**Your goal**
The entries are to be output in full, word for word.

**Saved entries**
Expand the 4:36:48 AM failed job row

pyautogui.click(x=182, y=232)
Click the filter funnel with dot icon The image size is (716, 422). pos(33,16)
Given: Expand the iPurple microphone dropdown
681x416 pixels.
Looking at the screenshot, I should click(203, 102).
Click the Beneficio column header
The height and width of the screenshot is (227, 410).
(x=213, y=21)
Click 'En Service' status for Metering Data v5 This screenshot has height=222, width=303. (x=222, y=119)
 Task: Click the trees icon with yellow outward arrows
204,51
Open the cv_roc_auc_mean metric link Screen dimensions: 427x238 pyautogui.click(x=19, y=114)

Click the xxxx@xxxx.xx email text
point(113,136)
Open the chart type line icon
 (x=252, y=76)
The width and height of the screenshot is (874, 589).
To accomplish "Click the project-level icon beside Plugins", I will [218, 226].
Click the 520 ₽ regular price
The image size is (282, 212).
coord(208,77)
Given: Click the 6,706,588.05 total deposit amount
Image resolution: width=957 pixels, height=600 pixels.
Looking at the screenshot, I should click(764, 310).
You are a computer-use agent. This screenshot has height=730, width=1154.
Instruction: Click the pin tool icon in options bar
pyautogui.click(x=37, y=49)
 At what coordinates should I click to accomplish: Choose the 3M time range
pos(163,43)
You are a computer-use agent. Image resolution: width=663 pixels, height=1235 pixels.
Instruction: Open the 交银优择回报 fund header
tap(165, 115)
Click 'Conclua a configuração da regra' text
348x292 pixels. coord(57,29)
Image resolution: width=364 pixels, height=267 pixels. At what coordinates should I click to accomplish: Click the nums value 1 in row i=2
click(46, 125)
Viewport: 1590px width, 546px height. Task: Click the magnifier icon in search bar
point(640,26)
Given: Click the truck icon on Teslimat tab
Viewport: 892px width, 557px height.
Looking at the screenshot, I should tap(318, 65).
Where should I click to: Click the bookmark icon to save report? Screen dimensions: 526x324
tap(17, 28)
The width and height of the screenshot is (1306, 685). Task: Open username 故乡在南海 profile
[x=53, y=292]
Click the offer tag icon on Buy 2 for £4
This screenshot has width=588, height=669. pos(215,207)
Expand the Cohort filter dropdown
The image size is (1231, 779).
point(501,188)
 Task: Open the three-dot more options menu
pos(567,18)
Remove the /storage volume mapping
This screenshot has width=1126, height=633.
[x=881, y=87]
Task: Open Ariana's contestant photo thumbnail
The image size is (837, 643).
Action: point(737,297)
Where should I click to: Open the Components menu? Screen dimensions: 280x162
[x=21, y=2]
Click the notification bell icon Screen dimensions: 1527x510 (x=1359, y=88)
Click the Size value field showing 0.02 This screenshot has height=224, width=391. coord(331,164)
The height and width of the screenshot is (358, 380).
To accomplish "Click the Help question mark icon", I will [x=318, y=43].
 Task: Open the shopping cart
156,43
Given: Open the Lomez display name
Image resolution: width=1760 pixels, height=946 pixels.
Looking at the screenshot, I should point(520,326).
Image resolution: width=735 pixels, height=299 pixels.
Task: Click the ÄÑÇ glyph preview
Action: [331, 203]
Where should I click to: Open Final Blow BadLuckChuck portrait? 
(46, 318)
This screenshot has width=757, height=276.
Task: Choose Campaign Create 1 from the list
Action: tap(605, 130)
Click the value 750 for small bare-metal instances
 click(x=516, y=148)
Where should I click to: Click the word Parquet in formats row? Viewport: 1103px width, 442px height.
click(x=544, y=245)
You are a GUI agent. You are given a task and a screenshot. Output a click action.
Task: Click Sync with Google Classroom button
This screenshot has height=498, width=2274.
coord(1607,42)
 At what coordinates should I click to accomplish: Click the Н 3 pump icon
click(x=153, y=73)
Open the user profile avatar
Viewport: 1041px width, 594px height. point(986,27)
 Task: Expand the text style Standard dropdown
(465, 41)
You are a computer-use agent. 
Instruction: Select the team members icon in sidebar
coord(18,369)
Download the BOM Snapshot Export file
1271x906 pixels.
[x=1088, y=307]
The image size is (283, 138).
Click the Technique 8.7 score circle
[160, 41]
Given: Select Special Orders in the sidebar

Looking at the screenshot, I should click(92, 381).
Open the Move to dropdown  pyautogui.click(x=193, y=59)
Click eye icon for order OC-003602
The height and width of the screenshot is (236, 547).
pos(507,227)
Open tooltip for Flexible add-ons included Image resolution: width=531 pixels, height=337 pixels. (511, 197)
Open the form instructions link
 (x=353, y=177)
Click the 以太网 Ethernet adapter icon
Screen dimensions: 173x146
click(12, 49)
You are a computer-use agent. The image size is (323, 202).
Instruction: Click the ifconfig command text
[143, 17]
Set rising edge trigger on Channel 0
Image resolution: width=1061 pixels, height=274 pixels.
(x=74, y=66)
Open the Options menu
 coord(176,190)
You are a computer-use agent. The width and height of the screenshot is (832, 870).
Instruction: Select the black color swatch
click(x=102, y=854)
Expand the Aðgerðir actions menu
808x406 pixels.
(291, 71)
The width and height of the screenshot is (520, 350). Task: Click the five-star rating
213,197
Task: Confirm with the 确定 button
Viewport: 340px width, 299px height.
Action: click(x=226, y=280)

**Answer space**
Expand the 4:36:48 AM failed job row

pyautogui.click(x=182, y=232)
Click the filter funnel with dot icon The image size is (716, 422). pos(33,16)
Given: Expand the iPurple microphone dropdown
681x416 pixels.
Looking at the screenshot, I should click(203, 102).
Click the Beneficio column header
The height and width of the screenshot is (227, 410).
(x=213, y=21)
Click 'En Service' status for Metering Data v5 This screenshot has height=222, width=303. (x=222, y=119)
 Task: Click the trees icon with yellow outward arrows
204,51
Open the cv_roc_auc_mean metric link Screen dimensions: 427x238 pyautogui.click(x=19, y=114)

Click the xxxx@xxxx.xx email text
point(113,136)
Open the chart type line icon
 (x=252, y=76)
The width and height of the screenshot is (874, 589).
To accomplish "Click the project-level icon beside Plugins", I will [218, 226].
Click the 520 ₽ regular price
The image size is (282, 212).
coord(208,77)
Given: Click the 6,706,588.05 total deposit amount
Image resolution: width=957 pixels, height=600 pixels.
Looking at the screenshot, I should click(764, 310).
You are a computer-use agent. This screenshot has height=730, width=1154.
Instruction: Click the pin tool icon in options bar
pyautogui.click(x=37, y=49)
 At what coordinates should I click to accomplish: Choose the 3M time range
pos(163,43)
You are a computer-use agent. Image resolution: width=663 pixels, height=1235 pixels.
Instruction: Open the 交银优择回报 fund header
tap(165, 115)
Click 'Conclua a configuração da regra' text
348x292 pixels. coord(57,29)
Image resolution: width=364 pixels, height=267 pixels. At what coordinates should I click to accomplish: Click the nums value 1 in row i=2
click(46, 125)
Viewport: 1590px width, 546px height. Task: Click the magnifier icon in search bar
point(640,26)
Given: Click the truck icon on Teslimat tab
Viewport: 892px width, 557px height.
Looking at the screenshot, I should tap(318, 65).
Where should I click to: Click the bookmark icon to save report? Screen dimensions: 526x324
tap(17, 28)
The width and height of the screenshot is (1306, 685). Task: Open username 故乡在南海 profile
[x=53, y=292]
Click the offer tag icon on Buy 2 for £4
This screenshot has width=588, height=669. pos(215,207)
Expand the Cohort filter dropdown
The image size is (1231, 779).
point(501,188)
 Task: Open the three-dot more options menu
pos(567,18)
Remove the /storage volume mapping
This screenshot has width=1126, height=633.
[x=881, y=87]
Task: Open Ariana's contestant photo thumbnail
The image size is (837, 643).
Action: point(737,297)
Where should I click to: Open the Components menu? Screen dimensions: 280x162
[x=21, y=2]
Click the notification bell icon Screen dimensions: 1527x510 (x=1359, y=88)
Click the Size value field showing 0.02 This screenshot has height=224, width=391. coord(331,164)
The height and width of the screenshot is (358, 380).
To accomplish "Click the Help question mark icon", I will [x=318, y=43].
 Task: Open the shopping cart
156,43
Given: Open the Lomez display name
Image resolution: width=1760 pixels, height=946 pixels.
Looking at the screenshot, I should point(520,326).
Image resolution: width=735 pixels, height=299 pixels.
Task: Click the ÄÑÇ glyph preview
Action: [331, 203]
Where should I click to: Open Final Blow BadLuckChuck portrait? 
(46, 318)
This screenshot has width=757, height=276.
Task: Choose Campaign Create 1 from the list
Action: tap(605, 130)
Click the value 750 for small bare-metal instances
 click(x=516, y=148)
Where should I click to: Click the word Parquet in formats row? Viewport: 1103px width, 442px height.
click(x=544, y=245)
You are a GUI agent. You are given a task and a screenshot. Output a click action.
Task: Click Sync with Google Classroom button
This screenshot has height=498, width=2274.
coord(1607,42)
 At what coordinates should I click to accomplish: Click the Н 3 pump icon
click(x=153, y=73)
Open the user profile avatar
Viewport: 1041px width, 594px height. point(986,27)
 Task: Expand the text style Standard dropdown
(465, 41)
You are a computer-use agent. 
Instruction: Select the team members icon in sidebar
coord(18,369)
Download the BOM Snapshot Export file
1271x906 pixels.
[x=1088, y=307]
The image size is (283, 138).
Click the Technique 8.7 score circle
[160, 41]
Given: Select Special Orders in the sidebar

Looking at the screenshot, I should click(92, 381).
Open the Move to dropdown  pyautogui.click(x=193, y=59)
Click eye icon for order OC-003602
The height and width of the screenshot is (236, 547).
pos(507,227)
Open tooltip for Flexible add-ons included Image resolution: width=531 pixels, height=337 pixels. (511, 197)
Open the form instructions link
 (x=353, y=177)
Click the 以太网 Ethernet adapter icon
Screen dimensions: 173x146
click(12, 49)
You are a computer-use agent. The image size is (323, 202).
Instruction: Click the ifconfig command text
[143, 17]
Set rising edge trigger on Channel 0
Image resolution: width=1061 pixels, height=274 pixels.
(x=74, y=66)
Open the Options menu
 coord(176,190)
You are a computer-use agent. The width and height of the screenshot is (832, 870).
Instruction: Select the black color swatch
click(x=102, y=854)
Expand the Aðgerðir actions menu
808x406 pixels.
(291, 71)
The width and height of the screenshot is (520, 350). Task: Click the five-star rating
213,197
Task: Confirm with the 确定 button
Viewport: 340px width, 299px height.
Action: click(x=226, y=280)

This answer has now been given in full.